Newnham: What turned out to be the most surprising discovery during this time?
Feinler: I thought the sociology of the network was even more interesting than the technology. The Internet completely changed the way people communicate and perform knowledge work, and the web has put the world’s knowledge at everyone’s fingertips. Who would have imagined terabytes of capacity on an iPhone?
Newnham: You left SRI in 1989 and contracted for NASA. Can you tell me about why you left and the projects that you worked on for NASA?
Feinler: I was burned out. I had just renegotiated the contract, so the group was funded. I wanted to do something else, or actually do nothing at all for a while. I had been invited to be a visiting scholar in Brazil and I was going to do that and travel around South America for a while. Unfortunately, the day I was in Washington introducing our clients to my successor, Dr. Frank Kuo, my stepfather had a heart attack and died. My mother was partially blind and could not live alone in Florida, so instead I spent the next year or so, primarily focused on family and personal matters.
I attended an IETF meeting at NASA Ames and ran into Bill Jones, a former technical liaison. He asked me what I was doing, and I said nothing, so he invited me to come to work for the NASA Science Internet [NSI], which I did. I did a variety of things there. I served as a requirements manager for NASA scientists based at the large ground-based telescopes, such as Aricebo and Ceretola. I helped transfer the NASA NIC from DECnet at Goddard to the Internet at NASA Ames. I helped establish ground rules for managing a website at NASA. I wrote proposals and so on.

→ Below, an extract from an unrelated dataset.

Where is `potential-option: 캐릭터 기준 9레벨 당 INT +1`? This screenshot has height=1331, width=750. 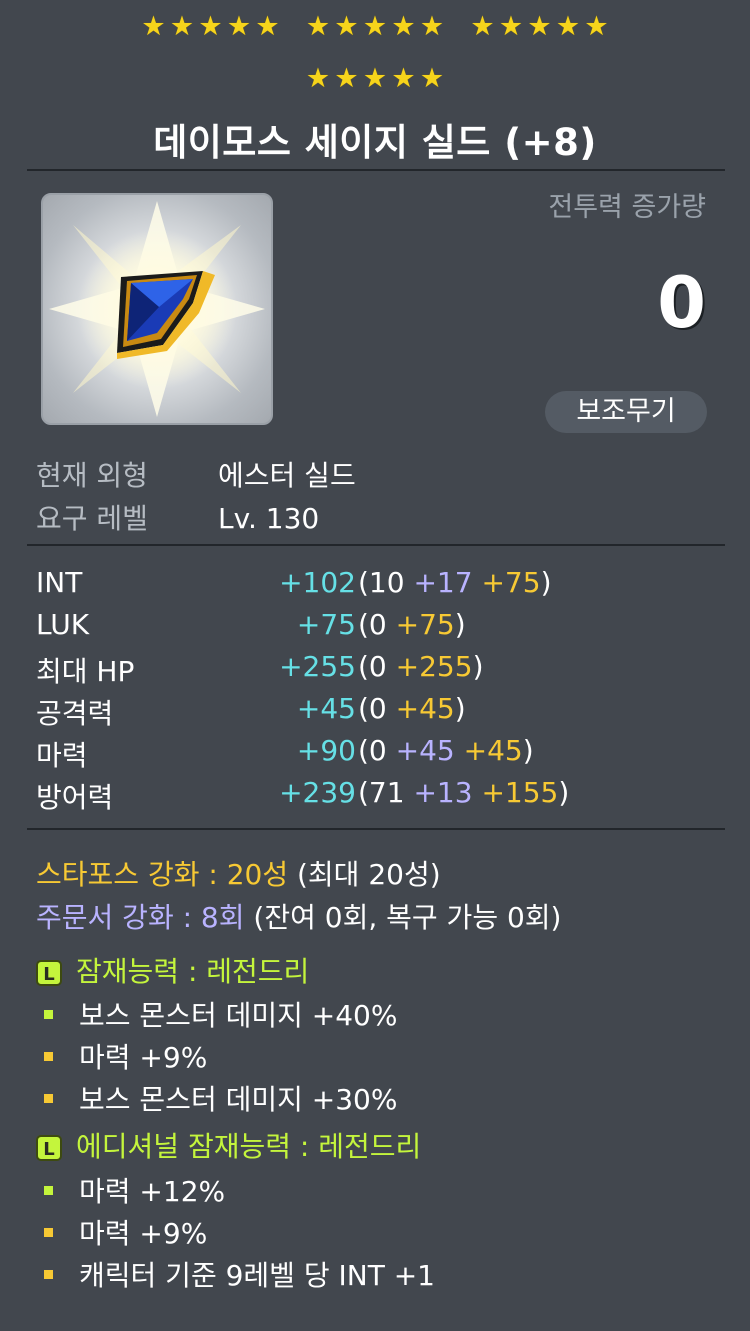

Newnham: Looking back, what part of your career are you most proud of and why?
Feinler: I am proud to have had a small role in the development of the Internet, a technical phenomenon that has changed the way the world learns and communicates. I also think the conversion of the whole network to the TCP/IP protocol suite remains impressive. This was a monumental technical undertaking in which we participated.
I am glad to have had the opportunity to foster careers for several people in my group, who started from the ground up. I always expected people to do their best, and they almost always did. Several went on to do very well. I was proud that I gave them their start on the NIC project.
Newnham: What do you think about the way the Internet went? Did you see the tipping point coming?
Feinler: Well I knew that the government was not going to continue paying for all of it, and that the web was another “killer app” that changed everything. It was too useful to do away with, so commercialization was an obvious solution. I did not anticipate that naming and addressing would become a multimillion dollar business though.
I hope the Internet will maintain net neutrality. My fears are that porn, cyber espionage and crime will bring it down. We need a body of international law worthy of the task of controlling these. I worry about the gap between those who have access versus those who do not. And I also worry about people’s ability to separate facts from opinions, and recognize that the two are not the same thing.
Newnham: Finally, what do you wish your legacy to be?
Feinler: I never thought of myself as important enough to leave a legacy. I hope people consider me a person of integrity. I am proud of the work we did and the career paths that I was able to create for young people, particularly women.